Modulation of the transient outward K+ current by inhibition of endothelin-A receptors in normal and hypertrophied rat hearts.

Inhibition of endothelin-A (ET(A)) receptors has been shown to reduce ventricular electrical abnormalities associated with cardiac failure. In this study, we investigate the effect of ET(A)-receptor inhibition on the development of regional alterations of the transient outward K(+) current (I (to)) in the setting of pressure-induced left ventricular (LV) hypertrophy. Cardiac hypertrophy was induced in female Sprague-Dawley rats by stenosis of the ascending aorta (AS) for 7 days. Treatment with the selective ET(A)-receptor antagonist darusentan (LU135252, 35 mg [kg body weight](-1) day(-1)) was started 1 day before the surgery. AS induced a 46% increase in the relative LV weight (p < 0.001) and caused a significant reduction in I (to) (at +40 mV) in epicardial myocytes (19.5 +/- 1.2 pA pF(-1), n = 32 vs 23.2 +/- 1.2 pA pF(-1), n = 35, p < 0.05). Darusentan further reduced I (to) in AS (15.4 +/- 1.3 pA pF(-1), n = 37, p < 0.05) and sham-operated animals (19.8 +/- 1.6 pA pF(-1), n = 48, ns.). The effects of AS and darusentan on I (to) were significant and independent as tested by two-way analysis of variance. I (to) was not affected in endocardial myocytes. These results indicate that endothelin-1 may exert a tonic effect on the magnitude of I (to) in the epicardial region of the left ventricle but that ET(A)-receptor activation is not necessary for the development of electrical alterations associated with pressure-induced hypertrophy.

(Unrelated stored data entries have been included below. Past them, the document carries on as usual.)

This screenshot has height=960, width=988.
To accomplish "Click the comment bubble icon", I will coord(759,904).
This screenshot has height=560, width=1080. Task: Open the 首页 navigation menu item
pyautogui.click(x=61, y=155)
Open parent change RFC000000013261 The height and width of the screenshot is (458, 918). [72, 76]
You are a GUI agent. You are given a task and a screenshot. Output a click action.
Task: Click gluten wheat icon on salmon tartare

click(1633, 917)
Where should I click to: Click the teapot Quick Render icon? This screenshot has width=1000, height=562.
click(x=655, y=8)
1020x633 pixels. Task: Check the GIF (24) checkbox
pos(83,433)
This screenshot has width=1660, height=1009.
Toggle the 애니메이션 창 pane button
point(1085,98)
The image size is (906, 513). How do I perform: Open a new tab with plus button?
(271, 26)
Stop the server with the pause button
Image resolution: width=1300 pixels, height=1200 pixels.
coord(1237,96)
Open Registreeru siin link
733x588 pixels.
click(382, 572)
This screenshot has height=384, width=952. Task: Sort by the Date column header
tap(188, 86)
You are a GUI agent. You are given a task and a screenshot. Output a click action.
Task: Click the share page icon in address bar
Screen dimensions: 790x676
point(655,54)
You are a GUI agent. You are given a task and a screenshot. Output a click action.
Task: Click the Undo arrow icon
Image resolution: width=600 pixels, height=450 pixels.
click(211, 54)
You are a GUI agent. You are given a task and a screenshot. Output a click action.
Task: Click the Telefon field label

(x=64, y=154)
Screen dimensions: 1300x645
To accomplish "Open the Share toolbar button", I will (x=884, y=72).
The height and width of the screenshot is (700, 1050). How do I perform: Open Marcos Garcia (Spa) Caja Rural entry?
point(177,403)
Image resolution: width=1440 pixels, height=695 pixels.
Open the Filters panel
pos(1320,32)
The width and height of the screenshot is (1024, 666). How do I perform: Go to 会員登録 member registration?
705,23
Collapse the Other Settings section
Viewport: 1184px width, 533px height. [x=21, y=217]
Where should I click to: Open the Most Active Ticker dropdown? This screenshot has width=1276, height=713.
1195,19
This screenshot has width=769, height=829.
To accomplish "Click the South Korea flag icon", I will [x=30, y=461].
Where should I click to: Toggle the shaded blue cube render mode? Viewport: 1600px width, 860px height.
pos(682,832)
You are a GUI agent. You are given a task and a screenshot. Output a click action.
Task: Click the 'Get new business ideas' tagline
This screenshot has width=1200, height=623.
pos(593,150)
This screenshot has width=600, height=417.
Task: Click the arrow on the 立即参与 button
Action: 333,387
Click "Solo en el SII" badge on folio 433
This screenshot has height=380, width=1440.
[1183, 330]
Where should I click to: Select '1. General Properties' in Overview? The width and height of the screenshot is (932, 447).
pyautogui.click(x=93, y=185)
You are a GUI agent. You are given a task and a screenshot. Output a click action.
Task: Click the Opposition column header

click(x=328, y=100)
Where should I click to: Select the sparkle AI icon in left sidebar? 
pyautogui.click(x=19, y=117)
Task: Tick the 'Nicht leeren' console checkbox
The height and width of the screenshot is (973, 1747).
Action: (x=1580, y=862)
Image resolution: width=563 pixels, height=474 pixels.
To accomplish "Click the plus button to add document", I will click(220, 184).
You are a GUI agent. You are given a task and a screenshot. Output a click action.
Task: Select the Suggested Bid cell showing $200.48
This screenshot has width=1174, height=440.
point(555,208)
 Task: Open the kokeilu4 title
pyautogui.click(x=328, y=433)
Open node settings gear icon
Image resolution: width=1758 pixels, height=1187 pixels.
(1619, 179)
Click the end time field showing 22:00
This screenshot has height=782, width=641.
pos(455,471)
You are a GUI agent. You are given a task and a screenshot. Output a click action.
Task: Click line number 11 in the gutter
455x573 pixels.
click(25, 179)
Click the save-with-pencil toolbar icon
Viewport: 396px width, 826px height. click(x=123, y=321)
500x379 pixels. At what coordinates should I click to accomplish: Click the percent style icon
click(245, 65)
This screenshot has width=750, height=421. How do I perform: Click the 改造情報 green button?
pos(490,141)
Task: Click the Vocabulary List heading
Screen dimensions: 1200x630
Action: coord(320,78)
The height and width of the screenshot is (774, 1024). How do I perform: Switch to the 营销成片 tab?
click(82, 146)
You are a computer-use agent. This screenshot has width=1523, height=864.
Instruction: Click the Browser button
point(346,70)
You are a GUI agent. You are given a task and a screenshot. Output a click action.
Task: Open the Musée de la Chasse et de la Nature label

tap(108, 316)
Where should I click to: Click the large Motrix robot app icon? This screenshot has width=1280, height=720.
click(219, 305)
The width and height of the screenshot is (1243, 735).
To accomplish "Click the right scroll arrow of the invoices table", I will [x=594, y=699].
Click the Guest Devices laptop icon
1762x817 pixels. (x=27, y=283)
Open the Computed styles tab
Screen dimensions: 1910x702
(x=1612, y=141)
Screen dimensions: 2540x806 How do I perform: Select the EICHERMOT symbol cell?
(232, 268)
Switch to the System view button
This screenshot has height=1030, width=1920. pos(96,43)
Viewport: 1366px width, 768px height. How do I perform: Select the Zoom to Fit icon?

Diminished Kv4.2/3 but not KChIP2 levels reduce the cardiac transient outward K+ current in spontaneously hypertensive rats.

OBJECTIVE: A reduction of the Ca(2+)-independent transient outward potassium current (I(to)) in epicardial but not in endocardial myocytes of the left ventricle has been observed in cardiac hypertrophy and is thought to contribute to the electrical vulnerability associated with this pathology. METHODS: In the present study we investigated the molecular mechanisms underlying regional alterations in I(to) in hypertrophied hearts of spontaneously hypertensive rats (SHR) using the whole-cell patch-clamp technique, quantitative RT-PCR and heterologous expression of underlying ion channel subunits. RESULTS: I(to) was significantly smaller in epicardial myocytes of SHR than in Wistar-Kyoto (WKY) controls (11.1+/-0.9 pA/pF, n=20 vs. 16.8+/-1.7 pA/pF, n=20, p<0.01), but not different in endocardial myocytes from both groups. Quantitative RT-PCR analysis of the genes encoding I(to) revealed significantly lower levels of Kv4.2 and Kv4.3 mRNA in the epicardial region of SHR rats compared to WKY rats. In contrast, mRNA expression levels of all three splice variants of the beta-subunit KChIP2 were significantly higher in both endo- and epicardial myocytes from SHR than from WKY rats. In parallel, inactivation of I(to), which is negatively modulated by KChIP2, was slowed down in SHR while recovery from inactivation remained unchanged. Heterologous co-expression of increasing amounts of KChIP2b together with a fixed amount of Kv4.2 in Xenopus laevis oocytes revealed a hyperbolic relation of recovery from inactivation and inactivation time constant, demonstrating that KChIP2 preferentially affects inactivation, if its expression level is high. CONCLUSION: These results suggest that downregulation of I(to) in the left ventricle of SHR is mediated by a reduced expression of Kv4.2 and Kv4.3 (but not of KChIP2), whereas the slower inactivation of I(to) can be explained by increased expression levels of KChIP2 in SHR.